It’s time to embrace our collective responsibility

I am writing in response to Ray Shamlin's Jan. 2 letter, “Is gun control the answer?”. I agree that we as a country must search for solutions in the aftermath of the Sandy Hook Elementary shooting.

I question, however, the idea that, in the process, we should forfeit even more of our already compromised civil liberties by establishing new, “state-run, inpatient facilities” in which to conduct “research” on those with “mental health issues.”

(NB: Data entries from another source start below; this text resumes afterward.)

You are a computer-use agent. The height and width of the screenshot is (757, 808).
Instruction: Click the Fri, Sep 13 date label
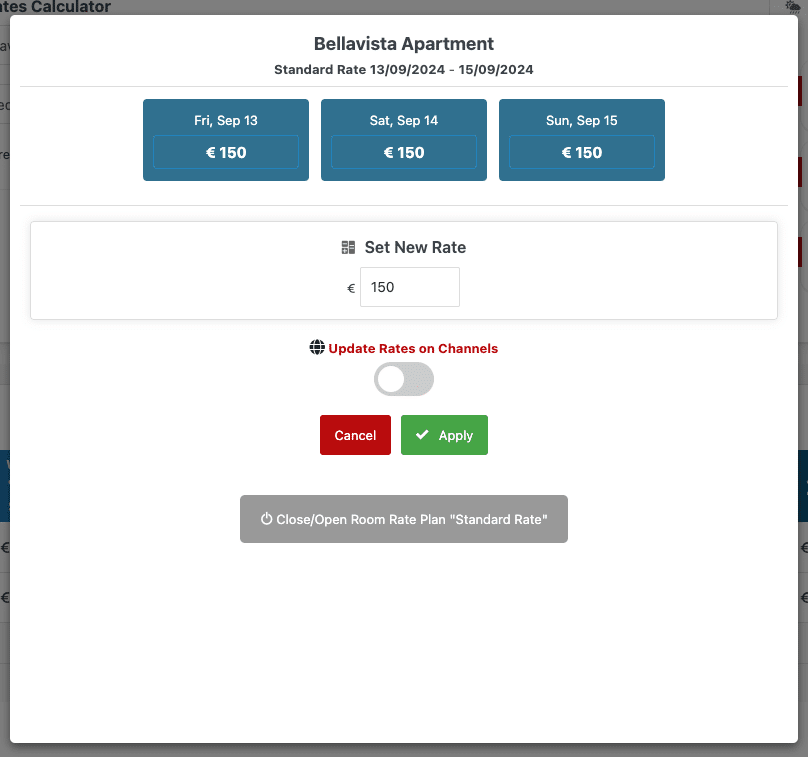[226, 120]
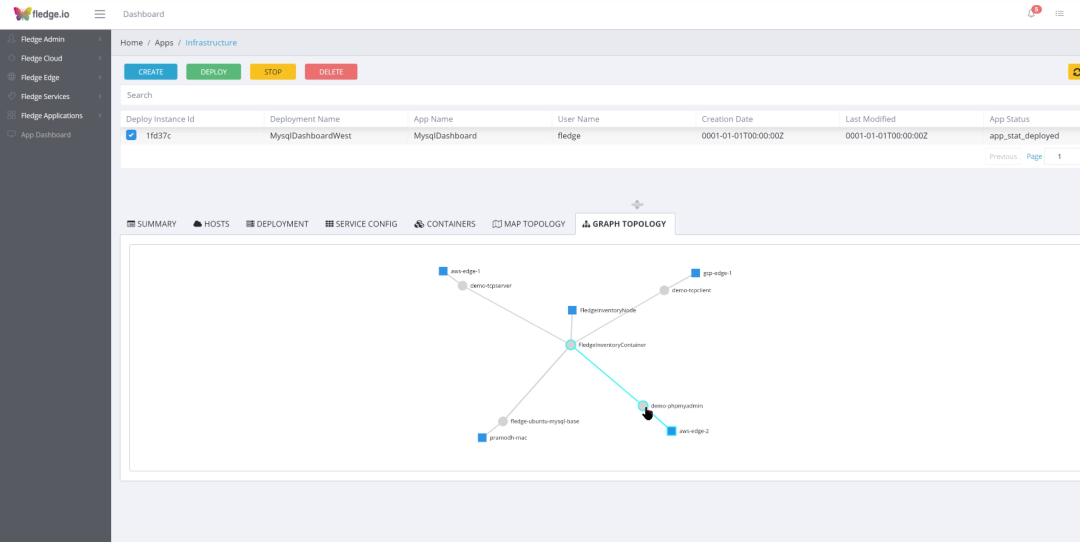Click the red DELETE button
Image resolution: width=1080 pixels, height=542 pixels.
tap(331, 72)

I wonder just what kind of research Shamlin suggests we perform on such individuals, and how these people might be selected, that we best identify “behavior associated with individuals who perpetrate such crimes.” Will we rely even more on the pharmaceutical industry in carrying out this “research,” hoping that it will somehow work in the interests of what is best for us and our children? Will we create some formal registry in the process, to track those among us who strike us as dangerous, or whose personal crisis has led them to seek out psychiatric services? Will we look to the government and to industry to assist us in regulating this process? Have we forgotten what history has taught us of the implications of this kind of thinking?

It seems that what the perpetrators cited by Shamlin all shared was the experience of being fundamentally isolated, socially outcast, and deeply troubled individuals. In healing from this tragedy and healing future ones, we might start by reaching out — within ourselves, each other and the world around us — to that which desperately needs recognition, understanding and inclusion. We can challenge that which divides us, and embrace our collective responsibility for one another.

In so doing, we cease to give our energies and influence to that fragmented and terrible spirit with which the perpetrators carried out their crimes.